Written by Jonathan Johnson. Published 2022-05-22. Last updated 2022-05-23.
What is BonsaiDb?
BonsaiDb is a new database aiming to be the most developer-friendly Rust database. BonsaiDb has a unique feature set geared at solving many common data problems. We have a page dedicated to answering the question: What is BonsaiDb?. All source code is dual-licensed under the MIT and Apache License 2.0 licenses.
The day after the last post, @justinj
reported that they traced one of the Nebari examples and did not see any fsync
syscalls being executed. This was an honest mistake of misunderstanding the term
"true sink" in std::io::Write
. It turns out Write::flush()
's
implementation for std::io::File
is a no-op, as the "true sink" is the kernel,
not the disk.
I released Nebari v0.5.3 the same day. I ran the Nebari benchmark suite and... nothing changed. I ran the suite on GitHub Actions, no change. I ran the suite on my dedicated VPS I use for a more stable benchmarking environment than GitHub Actions... no change. I ran the suite on my Mac... huge slowdown. I'll cover why further in this post, but my initial impression was that I dodged a bullet somehow.
A few days later, I noticed the BonsaiDb Commerce Benchmark was running slowly. I quickly realized it was due to the synchronization changes and began an entire rewrite of the view indexer and document storage. A few days ago, I reached a stage where I could run the suite with my changes. Excited to see if it was enough to catch back up to PostgreSQL, I ran it and... it was a little faster but was still very slow.
The rest of this post explores everything I've learned since then. Since this a summary, let me end with a tl;dr: Reading data from BonsaiDb is still very efficient, but due to mistakes in benchmarking, writes are quite slow for workflows that insert or update a lot of data in a single collection. I am still excited and motivated to build BonsaiDb, but I am currently uncertain whether I will still write my own low-level database layer. All assumptions about BonsaiDb's performance must be reset.
The rest of that day and the next two days were spent profiling and trying to understand the results. I would then try to test my assumptions in an isolated test, and I wasn't able to make significant progress.

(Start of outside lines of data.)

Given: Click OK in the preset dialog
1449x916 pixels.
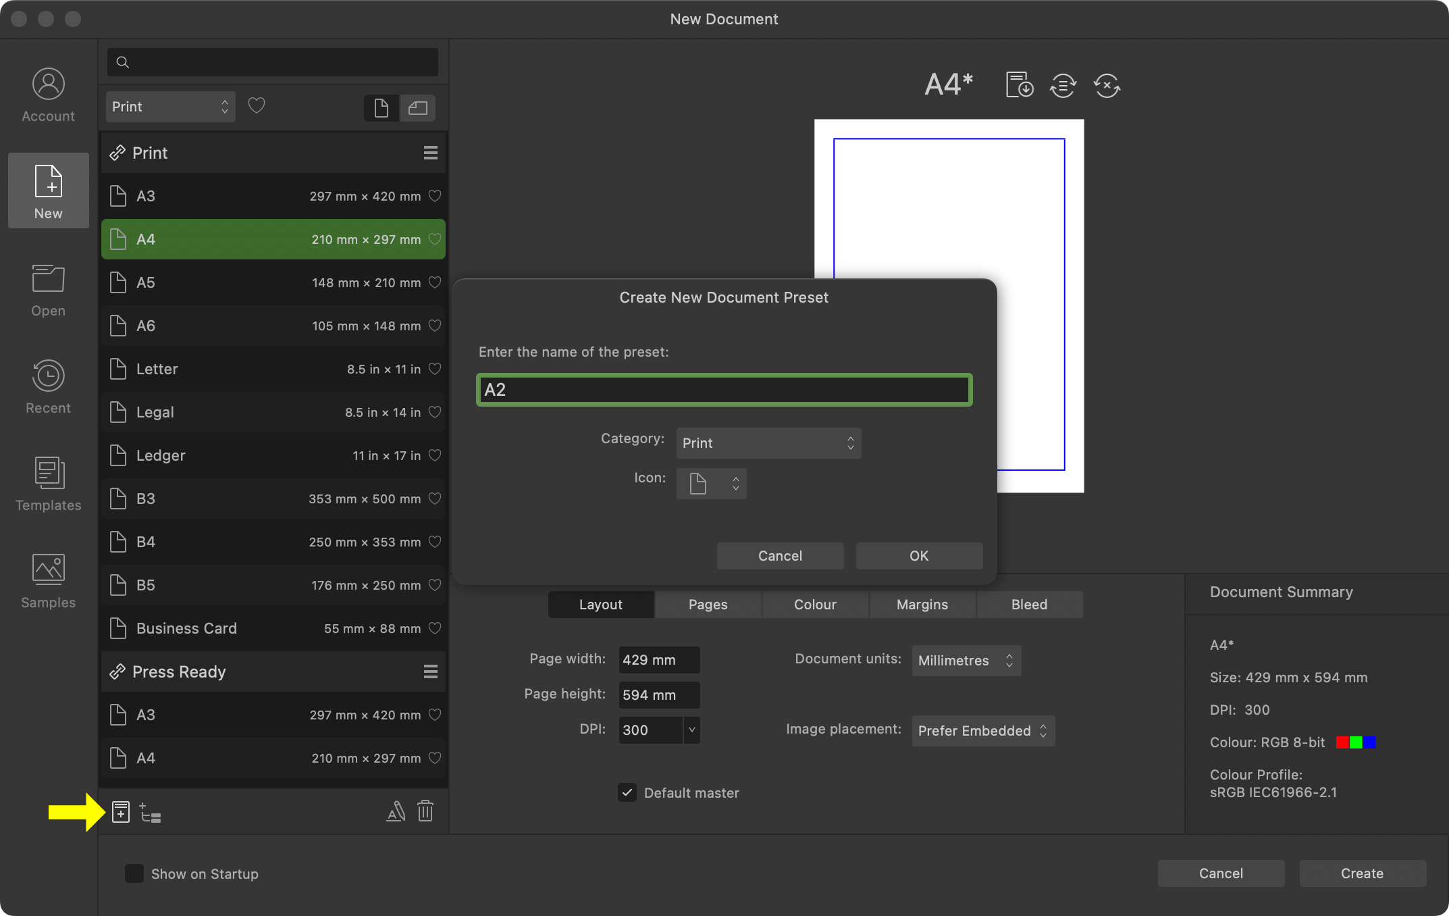Looking at the screenshot, I should tap(918, 556).
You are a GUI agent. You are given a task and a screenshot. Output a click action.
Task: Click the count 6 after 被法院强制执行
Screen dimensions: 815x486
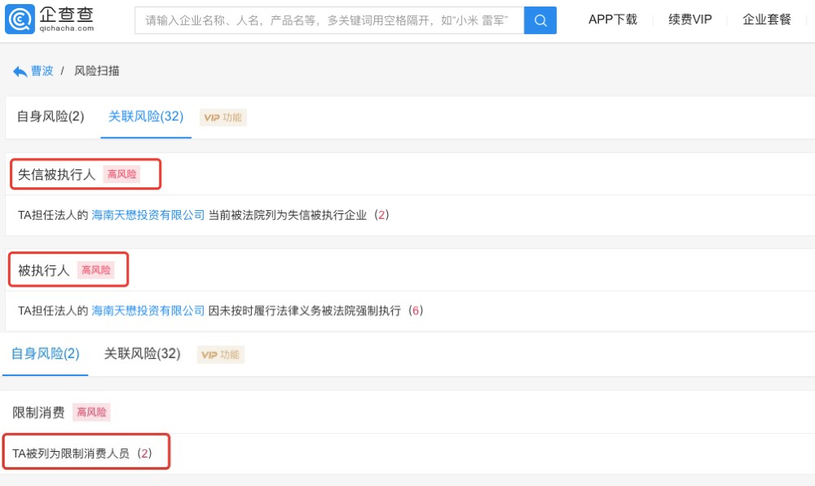(x=416, y=310)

The following day as I was sipping coffee, I ran df
to check my disk's free
space. I realized that each time I ran that command, /tmp
was always listed as
a separate mountpoint. I use Manjaro Linux (based on Arch), and while I can
generally solve any problems I have with my computer, I never considered the
implications of /tmp
listed.
Given that it's a separate mountpoint than my main filesystem, the next logical
question is: what filesystem does it use? The answer: tmpfs, a
filesystem that acts like a RAM-disk and never persists your files except
through memory paging. fsync
is essentially a no-op on such a filesystem. Many
of my benchmarks and tests used the excellent tempfile
crate.
Despite having worked with Linux off and on since the early 2000s, I never noticed this detail. The temporary directory is not a different filesystem on the Mac, which is one factor in why Nebari's benchmarks exhibited a major change on the Mac while no change on Linux.
The realization that all of my testing of other database's performance was severely flawed meant that I needed to recheck everything. There is a real question: should I just ditch Nebari and use another database to back BonsaiDb? Thinking about my motivations, I've never wanted to create "the fastest database."
My pitch for BonsaiDb has always been about developer experience and being "good enough" for "most people." I believe there are a lot of developers who waste a lot of development cycles building apps that are more concerned about high-availability than being able to scale to be the next Google. At that scale, a one-size-fits-all solution is almost never the solution. If I can simplify scaling from a test project to a highly-available solution and do it with "reasonable" performance, I've met my goals for BonsaiDb.
The benefits of Nebari come down to it being tailor-fit to BonsaiDb's needs. With my new approach to document and view storage that leverages Nebari's ability to embed custom stats within its B+Tree, it meant I could build and query map-reduce views in a very efficient manner. I have yet to see another low-level database written in Rust that enables embedding custom information inside of the B+Tree structure to enable these capabilities.
Because a tailor-fit solution is so attractive, I wanted to explore what it might take to make Nebari faster.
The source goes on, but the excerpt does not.